» **EXTRACTED ENTRIES**
□ □ □ □ □ □ □

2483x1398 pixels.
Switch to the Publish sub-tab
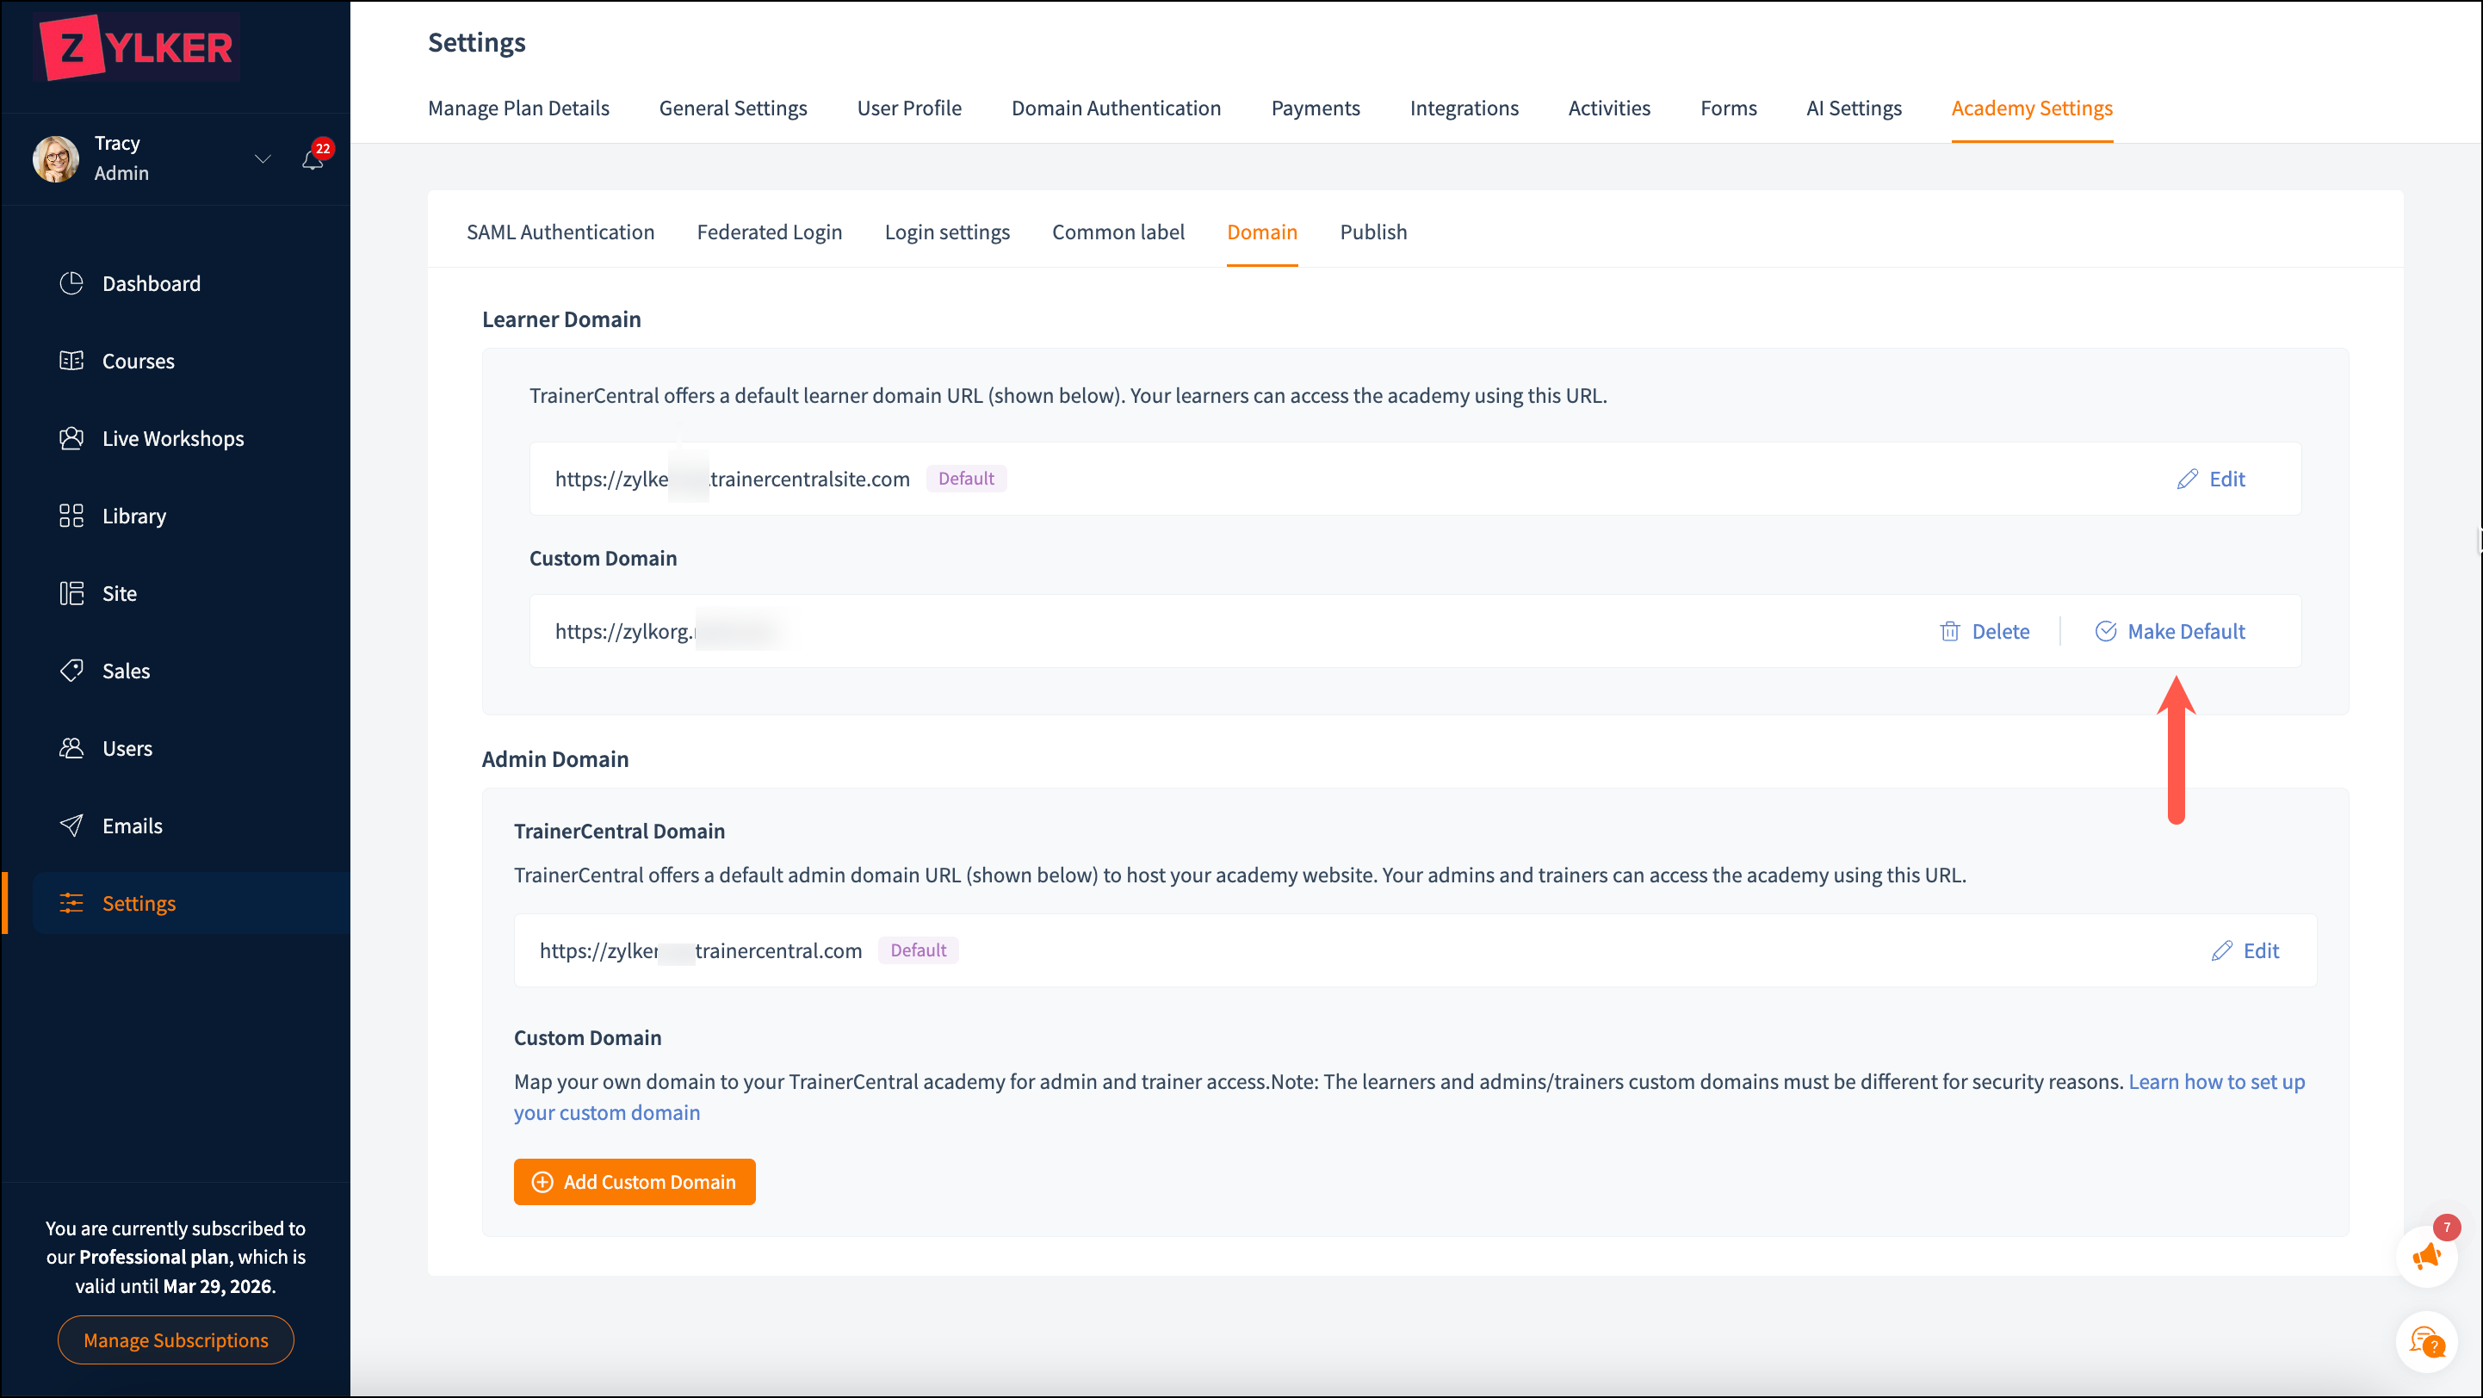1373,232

□ □ □ □ □ □ □

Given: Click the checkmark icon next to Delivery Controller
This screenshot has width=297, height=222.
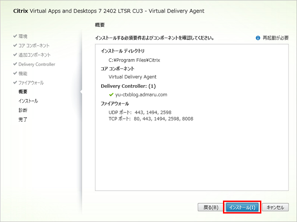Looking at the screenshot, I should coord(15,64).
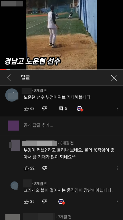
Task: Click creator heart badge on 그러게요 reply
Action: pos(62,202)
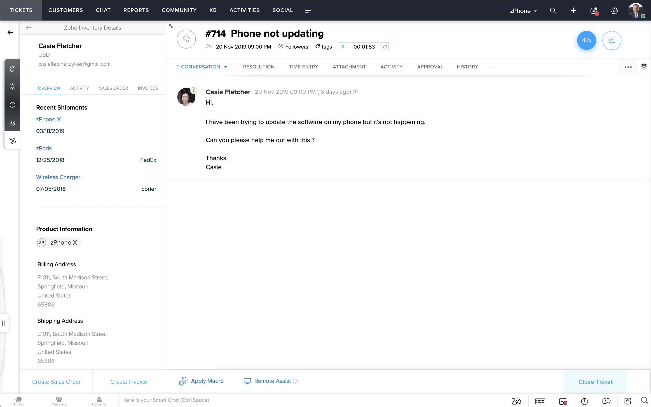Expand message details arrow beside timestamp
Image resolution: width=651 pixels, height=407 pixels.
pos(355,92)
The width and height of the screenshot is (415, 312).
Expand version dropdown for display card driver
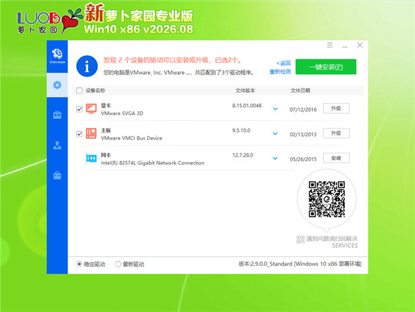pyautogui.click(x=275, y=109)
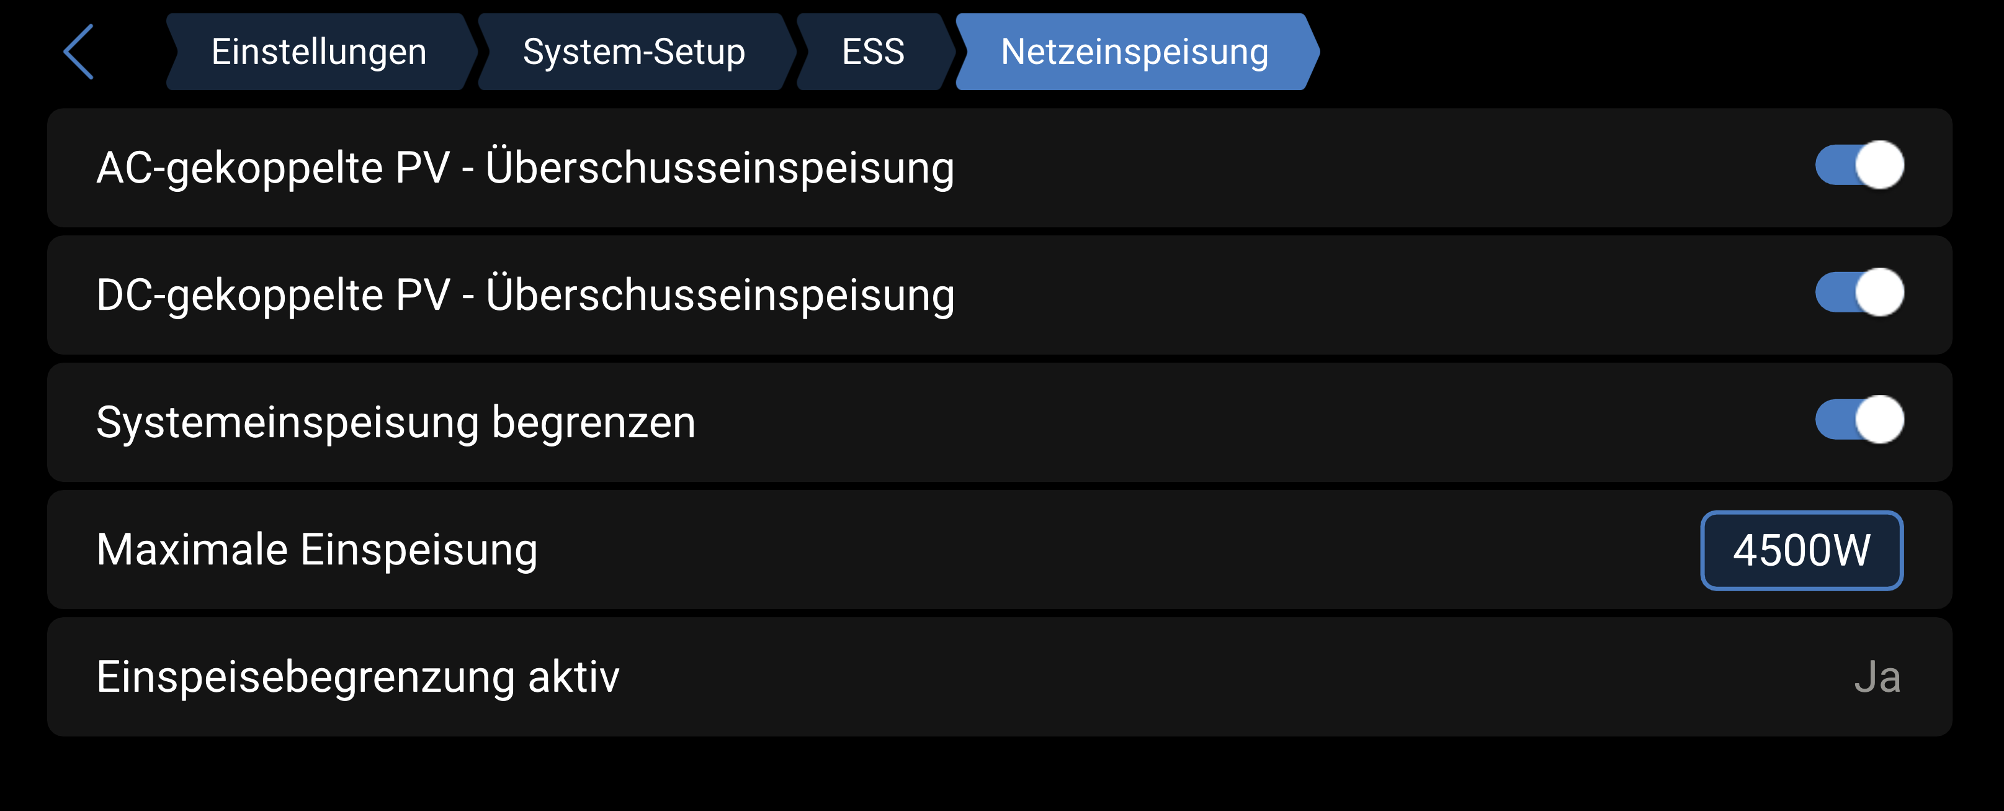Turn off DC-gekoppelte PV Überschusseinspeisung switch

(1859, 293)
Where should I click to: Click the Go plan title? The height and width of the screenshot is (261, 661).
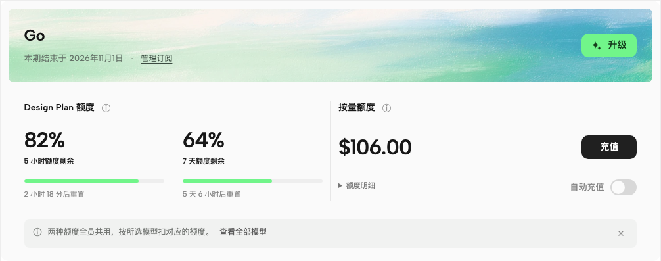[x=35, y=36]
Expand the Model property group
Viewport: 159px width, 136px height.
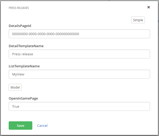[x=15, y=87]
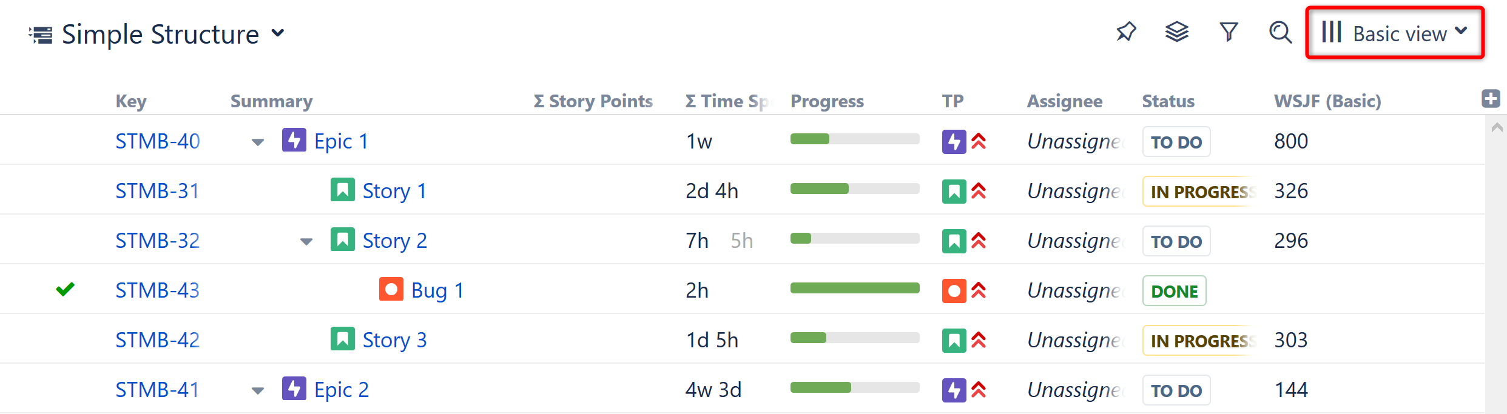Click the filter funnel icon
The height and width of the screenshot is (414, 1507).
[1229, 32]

□ □ □ □ □ □ □

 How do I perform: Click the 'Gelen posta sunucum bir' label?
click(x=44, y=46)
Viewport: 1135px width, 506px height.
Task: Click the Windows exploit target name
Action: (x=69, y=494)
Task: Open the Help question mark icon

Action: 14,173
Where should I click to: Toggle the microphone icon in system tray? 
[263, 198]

□ □ □ □ □ □ □

Rewrite the lines from the one with "Given: Click the" up to and including the one with "[x=35, y=36]", putting "menu" in place of "dropdown" and changing nothing else. Leave the pictures out.

Given: Click the checkmark icon next to Delivery Controller
This screenshot has width=297, height=222.
Looking at the screenshot, I should coord(15,64).
Task: Click creator heart badge on 그러게요 reply
Action: pos(62,202)
Expand message details arrow beside timestamp
Image resolution: width=651 pixels, height=407 pixels.
pos(355,92)
The width and height of the screenshot is (415, 312).
Expand version menu for display card driver
pyautogui.click(x=275, y=109)
Turn off DC-gekoppelte PV Überschusseinspeisung switch

(1859, 293)
Where should I click to: Click the Go plan title? The height and width of the screenshot is (261, 661).
[x=35, y=36]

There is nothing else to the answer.